Пойдем, Миа, пойдем.
Она еще раз написала имена наверху страницы. Паулине. Юханне. Каролине. Андреа. Шесть лет. Пойдут в первый класс осенью. Марк 10:14. Пустите детей приходить ко Мне и не препятствуйте им. Я путешествую одна. Скакалка. Деревья. Лес. Чистая одежда. Вымытые тела. Шекспир. Гамлет. Школьные рюкзаки. Учебники. Пошло дело. Ане ЙВ. Хёнефосс. Малышку так и не нашли. Я путешествую одна.
Пойдем, Паулине, пойдем.
Пойдем, Юханне, пойдем.
Пойдем, Каролине, пойдем.
Пойдем, Андреа, пойдем.
Мию разбудила возникшая из ниоткуда официантка. Черт. Она уже была близка. Ей нужно было туда. Туда, где она давно не была.
– Хотите что-нибудь еще?
– Да, пиво, пожалуйста, – раздраженно пробормотала Миа. – И «Рацепуц». Два «Рацепуца».
Ей нужна была помощь. Чтобы вернуться туда, куда сейчас необходимо.
47
Пьяная Миа Крюгер не могла уснуть.
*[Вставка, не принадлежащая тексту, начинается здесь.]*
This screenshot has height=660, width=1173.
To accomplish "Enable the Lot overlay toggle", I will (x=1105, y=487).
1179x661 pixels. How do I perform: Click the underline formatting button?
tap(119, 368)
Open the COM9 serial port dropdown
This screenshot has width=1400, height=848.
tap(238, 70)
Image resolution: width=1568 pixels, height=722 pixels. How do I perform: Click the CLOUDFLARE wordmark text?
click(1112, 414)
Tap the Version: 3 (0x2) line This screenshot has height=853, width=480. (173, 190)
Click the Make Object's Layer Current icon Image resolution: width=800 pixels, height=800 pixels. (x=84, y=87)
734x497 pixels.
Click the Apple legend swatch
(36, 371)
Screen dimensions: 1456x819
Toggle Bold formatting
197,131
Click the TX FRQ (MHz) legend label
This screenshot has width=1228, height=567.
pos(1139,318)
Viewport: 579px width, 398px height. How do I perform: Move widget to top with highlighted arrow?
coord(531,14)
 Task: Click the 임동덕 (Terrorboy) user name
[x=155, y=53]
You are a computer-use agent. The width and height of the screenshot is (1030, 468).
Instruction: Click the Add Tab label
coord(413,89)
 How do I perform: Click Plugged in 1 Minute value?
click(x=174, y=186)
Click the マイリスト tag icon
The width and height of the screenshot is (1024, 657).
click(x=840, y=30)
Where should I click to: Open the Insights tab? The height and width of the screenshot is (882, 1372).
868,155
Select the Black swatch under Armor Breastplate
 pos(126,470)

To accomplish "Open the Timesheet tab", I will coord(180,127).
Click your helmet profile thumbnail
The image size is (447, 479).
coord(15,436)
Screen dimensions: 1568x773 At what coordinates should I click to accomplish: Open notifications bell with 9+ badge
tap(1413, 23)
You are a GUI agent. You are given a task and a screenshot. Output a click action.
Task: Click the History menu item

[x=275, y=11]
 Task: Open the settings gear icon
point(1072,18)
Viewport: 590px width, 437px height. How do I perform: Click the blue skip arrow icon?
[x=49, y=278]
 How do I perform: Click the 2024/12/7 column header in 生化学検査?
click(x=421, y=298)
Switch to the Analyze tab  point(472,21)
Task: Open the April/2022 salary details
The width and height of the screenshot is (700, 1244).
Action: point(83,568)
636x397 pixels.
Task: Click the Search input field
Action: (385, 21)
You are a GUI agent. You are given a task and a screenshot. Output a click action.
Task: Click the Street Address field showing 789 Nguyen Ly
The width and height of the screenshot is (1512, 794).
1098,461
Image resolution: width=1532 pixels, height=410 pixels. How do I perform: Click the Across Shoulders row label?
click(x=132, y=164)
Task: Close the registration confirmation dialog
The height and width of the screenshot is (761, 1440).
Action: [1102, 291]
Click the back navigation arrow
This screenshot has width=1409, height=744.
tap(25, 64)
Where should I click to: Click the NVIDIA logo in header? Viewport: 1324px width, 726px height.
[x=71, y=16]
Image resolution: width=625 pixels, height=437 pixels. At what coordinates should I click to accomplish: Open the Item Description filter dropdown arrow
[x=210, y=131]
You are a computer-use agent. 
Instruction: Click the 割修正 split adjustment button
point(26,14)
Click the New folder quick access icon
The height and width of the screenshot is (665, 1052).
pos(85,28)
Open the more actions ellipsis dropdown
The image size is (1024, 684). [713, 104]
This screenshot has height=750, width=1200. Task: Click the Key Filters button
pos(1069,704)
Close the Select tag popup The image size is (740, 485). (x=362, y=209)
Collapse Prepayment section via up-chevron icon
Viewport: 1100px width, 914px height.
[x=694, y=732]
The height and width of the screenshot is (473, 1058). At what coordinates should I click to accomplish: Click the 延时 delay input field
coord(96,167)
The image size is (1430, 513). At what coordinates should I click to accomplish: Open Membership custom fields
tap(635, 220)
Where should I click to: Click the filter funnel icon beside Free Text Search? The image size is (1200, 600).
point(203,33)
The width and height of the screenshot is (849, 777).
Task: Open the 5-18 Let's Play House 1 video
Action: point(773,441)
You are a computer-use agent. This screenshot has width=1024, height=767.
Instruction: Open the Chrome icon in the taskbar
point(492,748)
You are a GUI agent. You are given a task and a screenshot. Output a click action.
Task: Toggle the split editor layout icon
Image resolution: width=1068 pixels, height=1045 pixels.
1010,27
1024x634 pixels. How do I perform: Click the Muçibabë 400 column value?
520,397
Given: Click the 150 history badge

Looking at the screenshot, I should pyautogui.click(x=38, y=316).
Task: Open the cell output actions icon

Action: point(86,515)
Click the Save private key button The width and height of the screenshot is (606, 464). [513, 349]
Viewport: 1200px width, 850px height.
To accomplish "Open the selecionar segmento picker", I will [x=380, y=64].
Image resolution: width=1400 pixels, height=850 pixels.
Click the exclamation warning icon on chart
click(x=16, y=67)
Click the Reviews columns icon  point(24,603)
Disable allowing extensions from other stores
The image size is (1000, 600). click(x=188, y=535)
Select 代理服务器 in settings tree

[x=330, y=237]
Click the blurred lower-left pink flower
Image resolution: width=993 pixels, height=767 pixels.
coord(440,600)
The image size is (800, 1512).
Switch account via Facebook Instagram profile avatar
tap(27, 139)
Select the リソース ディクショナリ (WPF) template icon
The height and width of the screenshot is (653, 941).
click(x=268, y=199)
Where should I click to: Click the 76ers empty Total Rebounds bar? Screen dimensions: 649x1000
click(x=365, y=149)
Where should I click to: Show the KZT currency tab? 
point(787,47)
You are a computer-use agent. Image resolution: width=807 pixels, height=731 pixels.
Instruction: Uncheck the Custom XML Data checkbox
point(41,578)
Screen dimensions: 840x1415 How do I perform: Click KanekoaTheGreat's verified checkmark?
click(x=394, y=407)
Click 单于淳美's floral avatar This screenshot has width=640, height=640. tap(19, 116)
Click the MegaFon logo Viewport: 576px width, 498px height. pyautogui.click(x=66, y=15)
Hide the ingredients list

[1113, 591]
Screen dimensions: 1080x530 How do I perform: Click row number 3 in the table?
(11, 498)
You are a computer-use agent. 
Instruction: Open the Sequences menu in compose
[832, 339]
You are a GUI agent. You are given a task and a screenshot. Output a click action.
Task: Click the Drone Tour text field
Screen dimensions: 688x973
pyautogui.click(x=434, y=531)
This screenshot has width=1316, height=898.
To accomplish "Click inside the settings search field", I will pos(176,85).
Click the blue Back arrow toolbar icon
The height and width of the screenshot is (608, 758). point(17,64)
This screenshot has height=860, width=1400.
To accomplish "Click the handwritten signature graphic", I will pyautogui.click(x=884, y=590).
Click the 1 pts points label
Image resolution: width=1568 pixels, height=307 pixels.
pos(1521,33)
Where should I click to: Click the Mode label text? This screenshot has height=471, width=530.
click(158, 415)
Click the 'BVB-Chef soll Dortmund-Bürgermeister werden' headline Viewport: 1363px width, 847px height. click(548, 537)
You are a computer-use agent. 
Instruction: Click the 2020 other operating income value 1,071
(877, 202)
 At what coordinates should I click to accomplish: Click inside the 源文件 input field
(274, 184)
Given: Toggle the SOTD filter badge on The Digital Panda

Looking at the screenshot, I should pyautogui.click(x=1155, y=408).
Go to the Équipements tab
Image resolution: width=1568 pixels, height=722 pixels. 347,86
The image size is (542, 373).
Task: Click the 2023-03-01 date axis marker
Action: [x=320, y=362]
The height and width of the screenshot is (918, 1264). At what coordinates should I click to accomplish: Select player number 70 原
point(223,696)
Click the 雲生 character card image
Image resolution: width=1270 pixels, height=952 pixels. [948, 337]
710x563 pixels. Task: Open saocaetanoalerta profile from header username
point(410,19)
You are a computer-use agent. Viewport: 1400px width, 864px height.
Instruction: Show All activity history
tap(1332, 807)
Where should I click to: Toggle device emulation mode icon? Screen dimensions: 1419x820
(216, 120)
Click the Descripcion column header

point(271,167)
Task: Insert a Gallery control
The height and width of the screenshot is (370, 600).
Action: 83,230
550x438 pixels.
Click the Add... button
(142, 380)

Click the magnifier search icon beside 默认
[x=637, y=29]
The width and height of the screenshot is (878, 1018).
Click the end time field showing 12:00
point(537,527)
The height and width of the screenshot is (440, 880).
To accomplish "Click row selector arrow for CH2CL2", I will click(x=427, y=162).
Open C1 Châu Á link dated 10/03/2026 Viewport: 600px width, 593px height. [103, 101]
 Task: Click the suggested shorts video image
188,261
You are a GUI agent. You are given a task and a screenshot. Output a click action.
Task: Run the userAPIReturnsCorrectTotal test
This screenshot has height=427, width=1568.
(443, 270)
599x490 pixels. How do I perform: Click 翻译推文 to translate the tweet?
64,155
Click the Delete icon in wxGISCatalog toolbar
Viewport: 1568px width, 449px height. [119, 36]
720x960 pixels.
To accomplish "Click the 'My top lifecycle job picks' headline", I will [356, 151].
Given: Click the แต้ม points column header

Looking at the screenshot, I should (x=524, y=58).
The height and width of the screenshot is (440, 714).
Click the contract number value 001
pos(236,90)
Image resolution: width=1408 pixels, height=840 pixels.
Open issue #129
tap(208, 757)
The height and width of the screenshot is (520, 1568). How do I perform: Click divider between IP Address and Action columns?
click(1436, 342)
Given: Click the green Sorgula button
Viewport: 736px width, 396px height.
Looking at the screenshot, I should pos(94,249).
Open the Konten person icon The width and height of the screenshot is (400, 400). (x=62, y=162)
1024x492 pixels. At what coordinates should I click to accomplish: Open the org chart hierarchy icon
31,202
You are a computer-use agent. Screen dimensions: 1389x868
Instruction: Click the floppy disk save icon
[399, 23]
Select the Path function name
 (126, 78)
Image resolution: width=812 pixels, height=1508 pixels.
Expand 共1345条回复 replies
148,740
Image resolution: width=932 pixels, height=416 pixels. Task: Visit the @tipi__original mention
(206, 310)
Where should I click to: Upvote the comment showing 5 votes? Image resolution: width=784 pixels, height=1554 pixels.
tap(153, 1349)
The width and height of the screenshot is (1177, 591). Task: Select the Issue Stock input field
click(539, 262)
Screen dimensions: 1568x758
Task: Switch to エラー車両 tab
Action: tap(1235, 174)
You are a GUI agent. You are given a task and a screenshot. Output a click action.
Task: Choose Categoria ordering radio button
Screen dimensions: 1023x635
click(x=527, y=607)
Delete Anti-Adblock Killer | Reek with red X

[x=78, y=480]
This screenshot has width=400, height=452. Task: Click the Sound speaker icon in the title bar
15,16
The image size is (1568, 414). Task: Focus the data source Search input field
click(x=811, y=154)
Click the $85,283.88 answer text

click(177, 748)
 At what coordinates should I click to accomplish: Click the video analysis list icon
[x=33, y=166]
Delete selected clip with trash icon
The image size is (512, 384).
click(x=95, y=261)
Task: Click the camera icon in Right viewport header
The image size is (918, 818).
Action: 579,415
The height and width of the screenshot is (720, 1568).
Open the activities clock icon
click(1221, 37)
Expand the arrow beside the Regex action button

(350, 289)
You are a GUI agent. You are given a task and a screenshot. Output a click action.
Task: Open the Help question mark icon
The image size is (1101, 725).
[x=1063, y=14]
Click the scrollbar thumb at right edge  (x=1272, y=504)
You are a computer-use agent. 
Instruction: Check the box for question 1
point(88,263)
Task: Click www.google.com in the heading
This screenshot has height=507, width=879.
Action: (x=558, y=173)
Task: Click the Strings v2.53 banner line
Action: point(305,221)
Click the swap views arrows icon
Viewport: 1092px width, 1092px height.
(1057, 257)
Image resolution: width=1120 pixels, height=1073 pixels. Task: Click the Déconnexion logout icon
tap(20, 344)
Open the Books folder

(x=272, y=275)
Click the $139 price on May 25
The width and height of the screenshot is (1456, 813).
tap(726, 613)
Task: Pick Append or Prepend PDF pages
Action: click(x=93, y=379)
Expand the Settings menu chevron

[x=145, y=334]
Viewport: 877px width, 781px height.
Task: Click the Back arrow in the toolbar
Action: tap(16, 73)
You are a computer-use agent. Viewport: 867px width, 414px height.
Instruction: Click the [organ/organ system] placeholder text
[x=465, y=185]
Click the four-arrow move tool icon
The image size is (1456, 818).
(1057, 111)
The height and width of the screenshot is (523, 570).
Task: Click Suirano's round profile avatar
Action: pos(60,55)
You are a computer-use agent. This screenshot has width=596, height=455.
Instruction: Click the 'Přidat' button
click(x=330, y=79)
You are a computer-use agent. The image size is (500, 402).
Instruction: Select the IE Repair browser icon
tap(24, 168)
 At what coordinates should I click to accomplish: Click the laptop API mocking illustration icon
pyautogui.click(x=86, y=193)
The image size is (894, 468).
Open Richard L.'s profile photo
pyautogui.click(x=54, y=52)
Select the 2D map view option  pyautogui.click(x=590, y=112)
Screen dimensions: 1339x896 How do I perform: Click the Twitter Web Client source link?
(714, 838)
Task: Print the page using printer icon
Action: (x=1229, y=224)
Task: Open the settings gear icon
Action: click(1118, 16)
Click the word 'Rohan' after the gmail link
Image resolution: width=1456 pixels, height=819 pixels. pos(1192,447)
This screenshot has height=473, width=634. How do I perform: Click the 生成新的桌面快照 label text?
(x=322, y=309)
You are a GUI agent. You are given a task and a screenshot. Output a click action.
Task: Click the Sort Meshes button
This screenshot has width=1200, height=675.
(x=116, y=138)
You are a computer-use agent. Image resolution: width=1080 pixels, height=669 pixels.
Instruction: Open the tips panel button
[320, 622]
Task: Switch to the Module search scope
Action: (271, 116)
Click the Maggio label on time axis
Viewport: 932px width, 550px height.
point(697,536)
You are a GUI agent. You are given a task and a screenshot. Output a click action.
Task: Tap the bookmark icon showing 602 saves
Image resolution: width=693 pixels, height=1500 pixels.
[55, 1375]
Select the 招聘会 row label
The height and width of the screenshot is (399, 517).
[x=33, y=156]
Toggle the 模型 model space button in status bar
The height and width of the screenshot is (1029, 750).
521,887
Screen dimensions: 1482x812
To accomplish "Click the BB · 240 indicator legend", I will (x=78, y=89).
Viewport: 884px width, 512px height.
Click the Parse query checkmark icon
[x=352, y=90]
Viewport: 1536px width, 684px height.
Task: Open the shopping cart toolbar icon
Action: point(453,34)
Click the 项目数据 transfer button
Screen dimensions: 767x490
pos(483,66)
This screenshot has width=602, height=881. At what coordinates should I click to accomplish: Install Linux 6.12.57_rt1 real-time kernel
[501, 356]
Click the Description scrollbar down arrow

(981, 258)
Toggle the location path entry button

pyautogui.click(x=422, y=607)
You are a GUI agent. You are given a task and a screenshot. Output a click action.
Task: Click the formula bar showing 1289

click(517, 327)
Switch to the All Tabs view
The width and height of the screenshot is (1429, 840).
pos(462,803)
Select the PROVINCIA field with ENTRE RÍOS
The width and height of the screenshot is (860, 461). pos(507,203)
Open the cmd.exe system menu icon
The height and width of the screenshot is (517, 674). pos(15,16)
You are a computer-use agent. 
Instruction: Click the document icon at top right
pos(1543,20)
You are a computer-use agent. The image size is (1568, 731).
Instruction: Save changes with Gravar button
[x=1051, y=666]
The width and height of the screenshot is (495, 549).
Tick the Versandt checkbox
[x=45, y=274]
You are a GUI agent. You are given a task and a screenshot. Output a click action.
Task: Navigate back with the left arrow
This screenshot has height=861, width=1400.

Она выпила слишком много. Она выпила слишком мало. Номер казался еще холоднее и безличнее, чем обычно. Чистое постельное белье, бывшее другом, стало врагом. Она выбрала этот номер, потому что он не напоминал ей ни о ком, кого она знала, и вот теперь она скучает по дому. Дом. Что-то привычное. Что-то надежное. Может, ей нужен уход. Может, Миккельсон и прав. Может, ей надо сходить к психологу. Может, ей надо лечь в больницу. Она уже долго балансирует на краю, сначала храбрилась, была позитивной, чувствовала себя сильной, но сейчас опять начался спад по спирали.